Open-Faced Club Sandwich

When the going gets weird, the weird turn pro.

Monday, March 17, 2008

Oh, dear....




I've been pondering writing a post related to my latest research paper about the meat and fish industries and the environment (and don't worry, its not a lot of hippie horse pucky, just good info for the environmentally conscious) for the past few weeks. It will come shortly, and will ASTOUND you all. Astound, I tells ya.

But in the meanwhile, I thought I might blog uponst my most recent neurotic happening. The other morning, I was mid-sleep, waiting for James to come home from Seattle, when what should happen but a searing, crunching pain should find itself on the right side of my neck. I fall back asleep cause I'm that incoherent when I sleep. The next day, my neck hurts a lot on the right side. I feel the apex of the pain. There's a small, pea-sized lump just under my jawline, under my ear. Its hard and painful to the touch. Now, like any good hypochondriac, I proceed to poke and prod at it, making it hurt more and more with each jab. I start to think about the professor I know at my last job who grew GIGANTIC tumors all over her neck from lymphoma. She looked like a bullfrog after a month or two. I repress it. Hours later, I wake up from a terrifying dream where I have tumors the size of softballs on my head. I decide to go to Urgent Care on my lunch break.

So I go to the Dr, who tells me it is in fact just a swollen lymph node (apparently they can be pea sized after all and not just the standard marble sized) and I have a mild infection of some sort that doesn't require any sort of testing or antibiotics.

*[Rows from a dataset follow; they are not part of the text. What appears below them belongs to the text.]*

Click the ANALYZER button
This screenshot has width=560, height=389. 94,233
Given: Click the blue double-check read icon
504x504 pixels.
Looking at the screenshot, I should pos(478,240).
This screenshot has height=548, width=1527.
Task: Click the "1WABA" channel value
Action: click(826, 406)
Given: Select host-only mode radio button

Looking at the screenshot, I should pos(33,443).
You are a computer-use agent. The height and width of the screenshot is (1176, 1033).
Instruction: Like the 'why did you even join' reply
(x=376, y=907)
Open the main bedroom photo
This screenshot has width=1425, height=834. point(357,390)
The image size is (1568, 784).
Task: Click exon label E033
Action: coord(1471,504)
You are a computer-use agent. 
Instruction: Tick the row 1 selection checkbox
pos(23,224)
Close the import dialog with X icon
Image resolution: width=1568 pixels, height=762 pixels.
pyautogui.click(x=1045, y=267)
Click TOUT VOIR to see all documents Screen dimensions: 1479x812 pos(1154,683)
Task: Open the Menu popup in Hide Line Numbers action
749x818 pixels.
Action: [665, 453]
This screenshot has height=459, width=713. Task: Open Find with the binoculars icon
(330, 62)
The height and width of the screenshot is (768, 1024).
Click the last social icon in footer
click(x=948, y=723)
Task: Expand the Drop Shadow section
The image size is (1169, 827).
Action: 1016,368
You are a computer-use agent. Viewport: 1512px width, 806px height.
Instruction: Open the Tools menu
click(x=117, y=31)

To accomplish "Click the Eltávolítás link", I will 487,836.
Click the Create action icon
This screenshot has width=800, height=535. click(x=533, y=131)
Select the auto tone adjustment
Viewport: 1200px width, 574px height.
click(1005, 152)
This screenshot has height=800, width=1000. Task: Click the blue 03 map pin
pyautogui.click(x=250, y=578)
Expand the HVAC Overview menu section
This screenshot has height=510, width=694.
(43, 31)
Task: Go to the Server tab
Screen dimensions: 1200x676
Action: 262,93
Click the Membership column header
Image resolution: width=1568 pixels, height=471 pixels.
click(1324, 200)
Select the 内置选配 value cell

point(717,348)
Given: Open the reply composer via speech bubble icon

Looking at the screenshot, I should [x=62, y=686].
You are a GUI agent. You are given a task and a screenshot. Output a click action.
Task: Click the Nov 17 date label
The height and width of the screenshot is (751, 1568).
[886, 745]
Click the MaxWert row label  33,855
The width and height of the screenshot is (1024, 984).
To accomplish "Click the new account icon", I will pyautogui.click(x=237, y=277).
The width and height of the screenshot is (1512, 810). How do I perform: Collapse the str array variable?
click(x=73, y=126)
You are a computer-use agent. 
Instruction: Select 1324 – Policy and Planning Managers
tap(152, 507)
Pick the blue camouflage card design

Ahhhh........

So I went from oh-my-god-I-have-cancer-and-I'm-going-to-die! to your-gland-is-swollen-from-cold-season in a matter of moments. Such is my life.
Although I should say that I felt WONDERFUL on the walk back to my work. It was like a second chance at life. And then I got anxious from all the worry. I'm a veritable ball of nerves, people.

Expect insightful and astounding postage within the fortnight.

12 Comments:

Blogger Sarah said...

That would freak the heck out of me too. Everything immediately leads me to believe I have cancer.
Can't wait to read your research.

7:55 AM  
Blogger Haley said...

Reminds me of the other night when I felt a slightly raised something on my leg. Thought for sure it was a bug, since in fact it has to be a bug under my skin. Sarah had just told me about her friend that had them in her skin and had to pry them out. DISGUSTING by the way... anyway... I figured out the next morning when I looked at it in the light that it was just a scratch. Awesome. : )

Hope you feel better!

9:30 PM  
Blogger Mac said...

Wow!
You guys should get together and write a horror film.
But really. What the crap? I am glad all is well with the Shlee of Ahhhh.

11:24 PM  
Blogger Susie Q said...

Froeline, my poor little froeline. I am pleased to know you will not be covered with tumors. Cause damn, that might end our relationship entirely. I can forgive alot of crap, but, ewwww, not tumors. Sorry I'm shallow that way.

2:30 PM  
Blogger froelica said...

I thought of another thing I HATE.

The word "nosh".

I HATE when people say nosh instead of eat. It makes me want to kill

12:06 PM  
Blogger kara said...

you know if you hadn't gone...you would've totally died of some weird airborne swamp fever. paranoia checks save lives...and make for good stories.

12:56 PM  
Blogger Sarah said...

Noah's Bagels is "Now Open for Noshing!"

10:46 PM  
Blogger froelica said...

Oh, man. Noah's Bagels? That aaaaallllllmost makes me want to swear them off forever. But the onion bagel is so gooooood.

12:06 AM  
Blogger Sarah said...

And the Asiago Cheese Bagel. With shmear of course.

8:13 AM  
Blogger Unknown said...

Sarah Chilcott, I like the way you think.

9:02 AM  
Blogger Unknown said...

Why is it posting my name as Ashley? Meh?!?! Weeeeeeiiiiirrrd.

9:03 AM  
Blogger Emily said...

Any kind of lump on my body I instantly think I must be dying and I should say my goodbyes.... then I find out it's nothing - it's a zit! ;) Okay I'm not that bad....

Anyway - glad to know you are going to live another day! We like you.